In the upbeat, soulful song, titled "We Made It," Burnside croons verses like, "I came from nothing, I done been lower than low" and "Walk 3 miles every day, to have water in the house for another day."

Burnside grew up in his grandfather's house, along with many of his cousins. It wasn't until he was 12 years old that they finally got running water.

"When you don't have running water and you finally move in a place that has running water ... y'done made it," he said, speaking to the title of his first song.

It's no surprise that Burnside's album was nominated for a Grammy this year in the Best Traditional Blues category, considering his family roots. He is the grandson of the late R. L. Burnside, who was among a group of musicians known for a style called North Mississippi hill country blues.

R.L., who Burnside calls "Big Daddy," was the person who helped him get his start in music. At the age of 13, Burnside started playing drums in juke joints with his grandfather and the two went on to tour extensively together.

The influence of his grandfather is featured in his song "Ain't Gonna Take No Mess From You," where Burnside sings "My school was a juke joint from a kid till I was grown, and blues is really all I've never known."

Burnside, now 40, pays tribute to his grandfather in other ways as well. Stepping up to the microphone for a performance in Des Moines, Iowa he said, "This is a song I used to hear my "Big Daddy" play all the time."

Then, just like his grandfather used to, Burnside started plucking the strings on his guitar to kick off the song, "Just Like A Woman."

"There was Adam had to make a bee, that eve had to messin' that old apple tree," he sang to the backdrop of a stuttering notes. "Just like a woman ... just like a woman they'll do it every time."

This is a style that strips the music to the bone, according to Greg Johnson, a blues curator at the University of Mississippi.

"The emphasis is really on the rhythmic drive of the piece," Johnson said. "You get a little riff going, a little groove going in the guitar.
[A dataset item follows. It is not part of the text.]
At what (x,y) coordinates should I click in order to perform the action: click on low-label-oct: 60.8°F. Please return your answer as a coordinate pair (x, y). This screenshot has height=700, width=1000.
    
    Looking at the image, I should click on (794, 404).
A lot of times you won't change to another chord."

Burnside prefers to call the unorthodox style, "feel music." It's what his grandfather used to play on the weekends, after working as a sharecropper during the day.

In the documentary "You See Me Laughin': The Last of the Hill Country Bluesmen," R.L. spoke about his own humble origins and said, "We'd play, man, from 8 o'clock till 3 or 4 o'clock in the morning. Probably get 3 dollars."
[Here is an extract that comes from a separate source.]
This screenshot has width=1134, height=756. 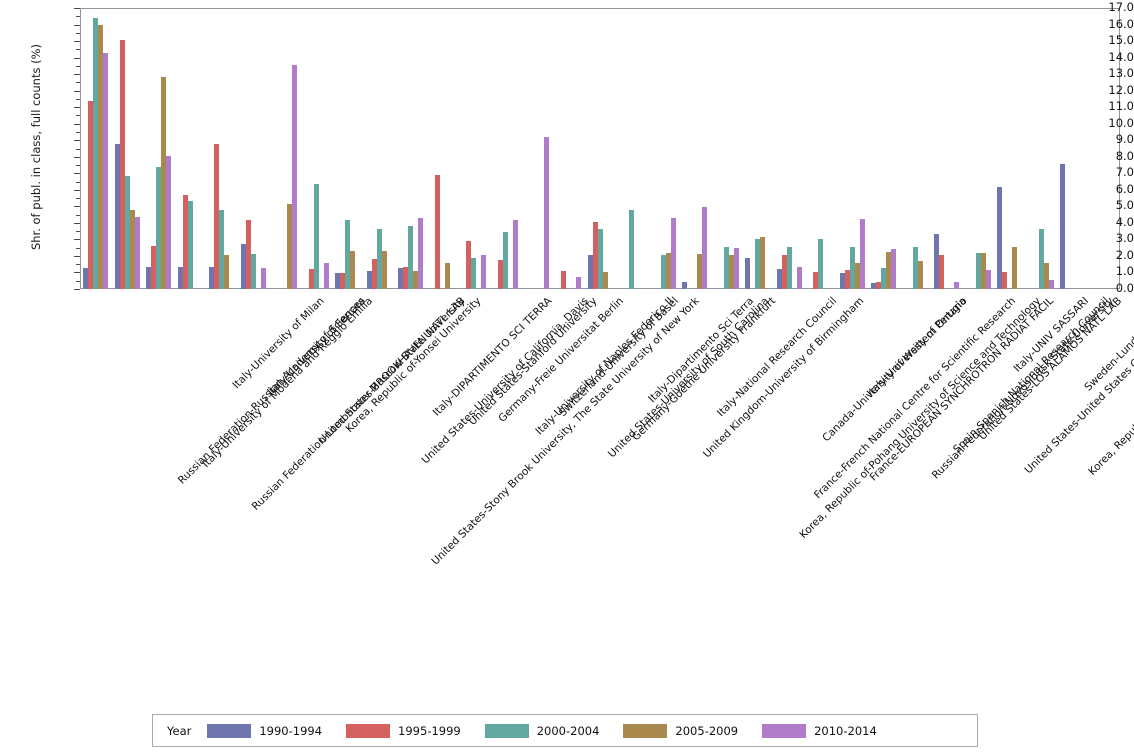 What do you see at coordinates (846, 730) in the screenshot?
I see `legend-label: 2010-2014` at bounding box center [846, 730].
Everything changed when R.L. was signed to Fat Possum Records in the 1990s and started playing in rock clubs across the country. Some of R.L.'s music was featured in the Sopranos, helping the music reach an even wider audience.

Despite the success, R.L. never moved out of his rural home. Instead, he opened his home up for more family members to stay.

"He would give you the shirt off his back. I mean literally," Burnside said. "But he always kept that .38 in his left pocket. Know what I'm saying? He never took that out."

Burnside's career was inspired by his grandfather's attitude toward success. Now, he in turn inspires his older cousin, Kent Burnside, who is also a blues musician and who grew up in the same house as Burnside.

"I'm like, he did it," Kent said. "I just gotta find a different way of doing it because everybody's method ain't the same, y'know what I'm sayin'? But I knew it was possible."

Burnside wants to be known as more than R.L. Burnside's grandson, but still wants to pay tribute to his grandfather, who died in 2005.

"Before I leave this world I want to make my mark," Burnside said. "That's what I'm trying to do right, but as I do that, I want to not forget where I come from and where I learned it from, which is R.L. Burnside."